# Italy touring



## peaky (Jul 15, 2009)

Hi folks still here !! we are thinking of touring Italy this year in October after we finish work for the season, could you tell me if its mandatory to carry snow chains ?? We only plan to be there for a month tops ?? also has the breathalisers come back for france as in do we have to carry them ?? I thought we did nt have to ?? sorry for all the questions.....


----------



## bognormike (May 10, 2005)

Hi there

As far as I know, snow chains not required at that time of year, and as for breathalysers in France, Don't bother! (See recent posts in France touring! )


----------



## WildThingsKev (Dec 29, 2009)

The requirements for snow chains or winter tyres varies a lot depending on where you are and how big the hill/mountain you are driving up is. You will find roadside signs as you start climbing, I think the earliest I've seen is mid Oct but that was in the Alps. Most further south were Nov or Dec. I don't think you need them in any lowland areas.

Kev


----------



## rayrecrok (Nov 21, 2008)

Hi Dee.

I wouldn't think you would need snow chains but it all depends where you are going, anything weatherwise can happen if you are travelling through mountains, I always have a set chucked in the garage just in case, but M&S tyres always seem to work for me so never used snow chains in anger, as far as mandatory I don't know.

French breathalysers, forget them, no one is bothered..

Hope to see you both down the road again somewhere. 
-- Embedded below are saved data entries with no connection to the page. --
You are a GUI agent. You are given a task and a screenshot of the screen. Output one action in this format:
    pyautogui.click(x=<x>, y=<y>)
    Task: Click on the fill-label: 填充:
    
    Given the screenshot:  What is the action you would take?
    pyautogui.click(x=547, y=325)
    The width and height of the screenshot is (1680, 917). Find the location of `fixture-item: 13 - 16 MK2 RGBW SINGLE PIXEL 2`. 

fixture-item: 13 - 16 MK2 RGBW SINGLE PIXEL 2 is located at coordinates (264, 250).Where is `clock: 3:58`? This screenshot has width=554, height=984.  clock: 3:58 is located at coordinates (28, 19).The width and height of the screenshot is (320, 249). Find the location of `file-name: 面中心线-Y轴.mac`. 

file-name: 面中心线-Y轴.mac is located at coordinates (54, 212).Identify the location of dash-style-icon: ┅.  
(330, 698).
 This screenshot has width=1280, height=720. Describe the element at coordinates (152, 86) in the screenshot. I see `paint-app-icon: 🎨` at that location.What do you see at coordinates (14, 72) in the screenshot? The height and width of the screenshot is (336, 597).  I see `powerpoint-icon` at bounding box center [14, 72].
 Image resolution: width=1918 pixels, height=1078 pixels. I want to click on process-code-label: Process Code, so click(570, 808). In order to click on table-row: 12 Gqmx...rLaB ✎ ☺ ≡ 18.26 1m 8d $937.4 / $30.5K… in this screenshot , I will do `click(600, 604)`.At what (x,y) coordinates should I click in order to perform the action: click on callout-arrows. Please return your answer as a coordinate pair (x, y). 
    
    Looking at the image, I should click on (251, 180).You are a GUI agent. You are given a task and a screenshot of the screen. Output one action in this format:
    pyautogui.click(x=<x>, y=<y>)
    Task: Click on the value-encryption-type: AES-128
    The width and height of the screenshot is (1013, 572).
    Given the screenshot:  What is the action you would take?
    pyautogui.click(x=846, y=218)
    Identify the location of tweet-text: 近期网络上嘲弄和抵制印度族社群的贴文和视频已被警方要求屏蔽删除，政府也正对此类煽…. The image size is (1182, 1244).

Love ray sandra and now jesse..


----------



## peaky (Jul 15, 2009)

Hi all thankyou for the replies so far, we were thinking lake garda area to start and then see how it goes/weather wise, I only mentioned the breatherlisers as I was reading a recent MMM magazine which they were advising someone to carry them , thought id missed their come back some how but in this case NOT .Ray hope to meet on our travels again , love to Sandra and now jesse xx


----------